With both factions having easy access to tool shops, skirmishes between bitches and brutes feature "warm work with the spanner and the pliers, the handspike and the crowbar, vicings, awlings, lathings, manic jackhammerings, atrocious chiselings." Blindings and castrations are common. So is plain murder. Survivors of these wars inflict any leftover violence on the juvenile factions, called the locusts, and on the ordinary criminals, known as leaches. Nearly beneath their contempt are the actual political prisoners in the camp, referred to as fascists, or the informants, dubbed the snakes. Still further below dwell the shit-eaters, their moniker derived from the slops and garbage on which they must subsist.

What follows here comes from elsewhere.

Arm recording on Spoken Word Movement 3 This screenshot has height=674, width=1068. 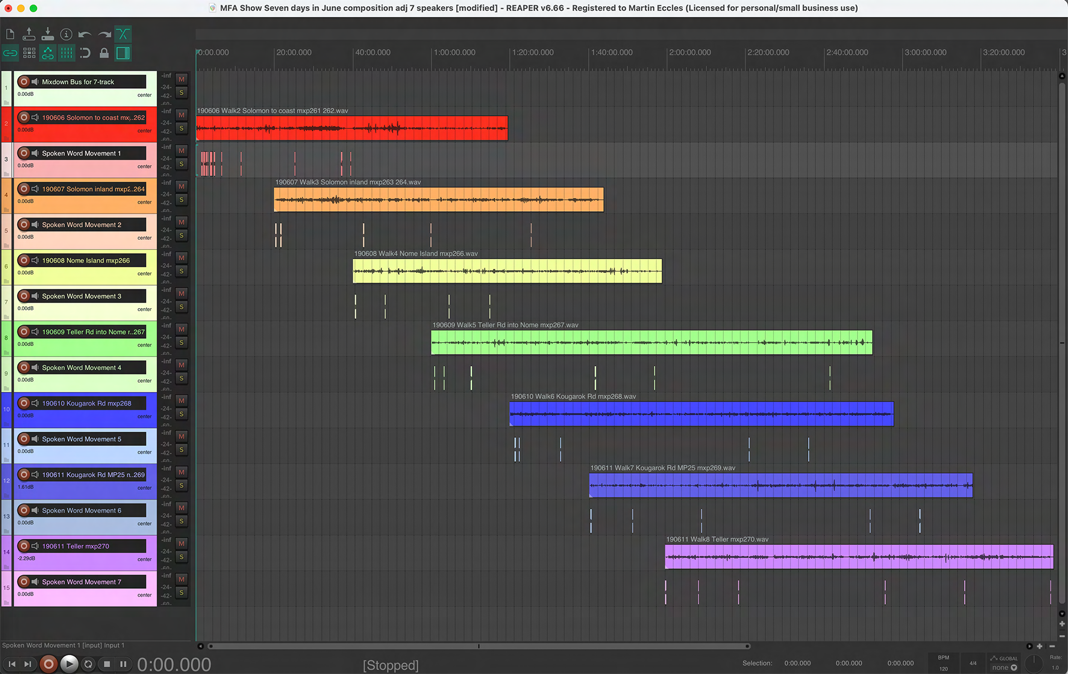pos(24,296)
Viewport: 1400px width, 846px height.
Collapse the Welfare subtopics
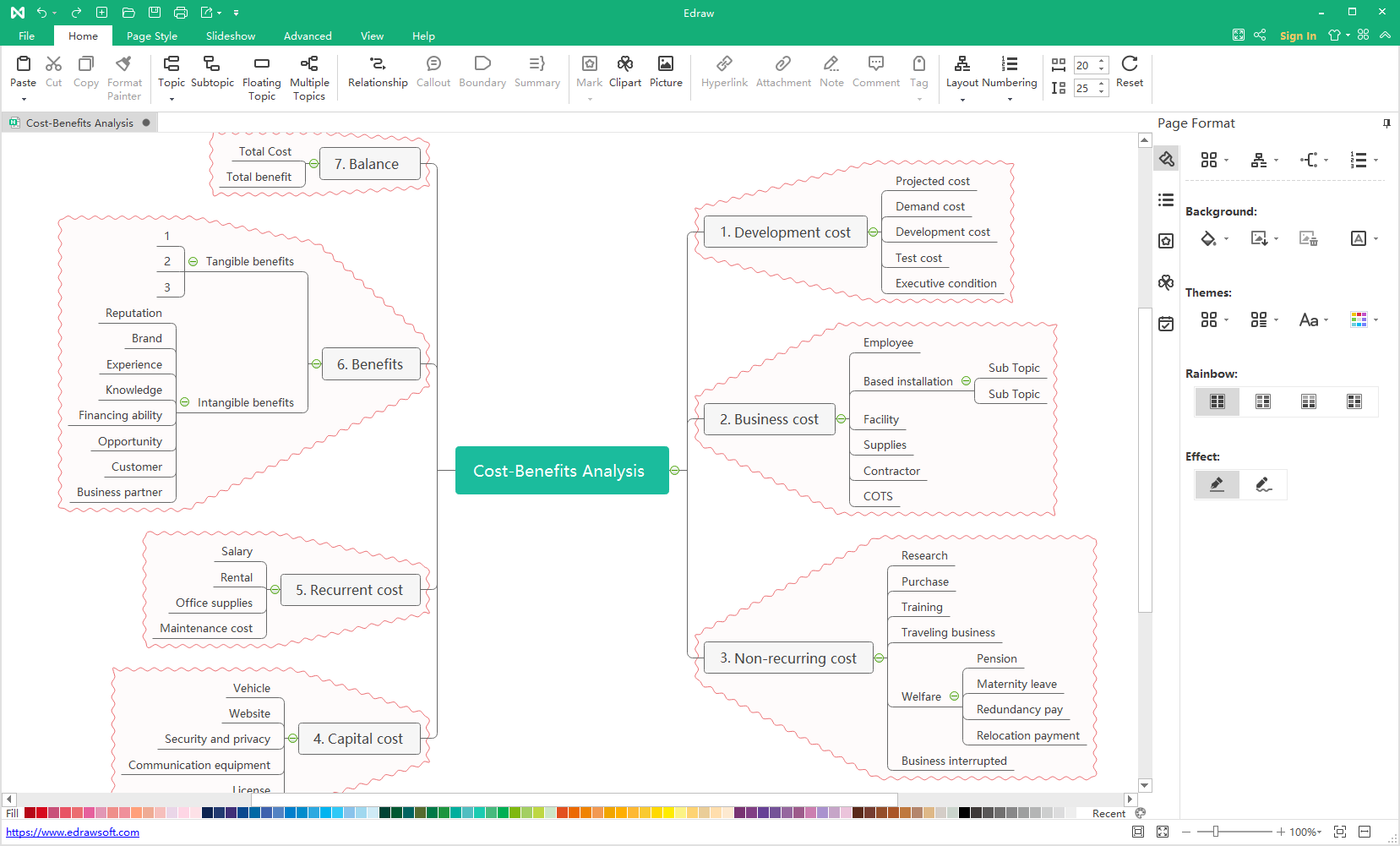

"There were also animals, real animals, in our animal farm," the narrator, a member of the fascist category, notes in passing: "Dogs." He is recalling the gulag in a book-length suicide letter to his stepdaughter a half-century after his incarceration there. He is an unnamed Russian émigré. She is an American named Venus.
Whether Venus is aware of it or not, the world her stepfather is recreating on the page in English – his story would be even worse in Russian, he assures her, it being a language of "gutturals and nasals and whistling sibilants" – is ground well covered by landmark novels and memoirs that likewise chronicled the 20th century's most calamitous foray into social engineering.
Part love story, part polemic, part meditation on death and decay, Martin Amis's 11th novel is first a compendium of literary responses to Stalinism. As such, the George Orwell of Animal Farm and 1984, and the Anthony Burgess of A Clockwork Orange, are compressed into Alexander Solzhenitsyn's The Gulag Archipelago and more recent scholarly excavations of the Soviet era.
Amis's own 2002 non-fiction probing of Stalinist terror, Koba the Dread, is also part of the compendium. House of Meetings boasts serious literary pedigree and a syncretic intelligence. A work of precise intellectual argument, the novel still manages to work through the familiar Amis obsessions, most of them endearingly compulsive.
Readers who navigated the vast bog of his previous fiction, Yellow Dog, will be pleased, or maybe simply relieved, by the precision. Amis has done this before in his career, as when Time's Arrow, a prismatic take on the Holocaust, served to quietly counter the wide-lens sprawl of its predecessor, London Fields. As for the no-less-compulsive vividness of the Amis prose style, it is intact. Famously, he cannot commit a cliché, either of the pen, heart or head, as he once explained in an essay. Less evident is that Martin Amis can scarcely write a sentence that has not been buffed and polished to an occasionally blinding sheen by an abhorrence of the linguistically over-determined.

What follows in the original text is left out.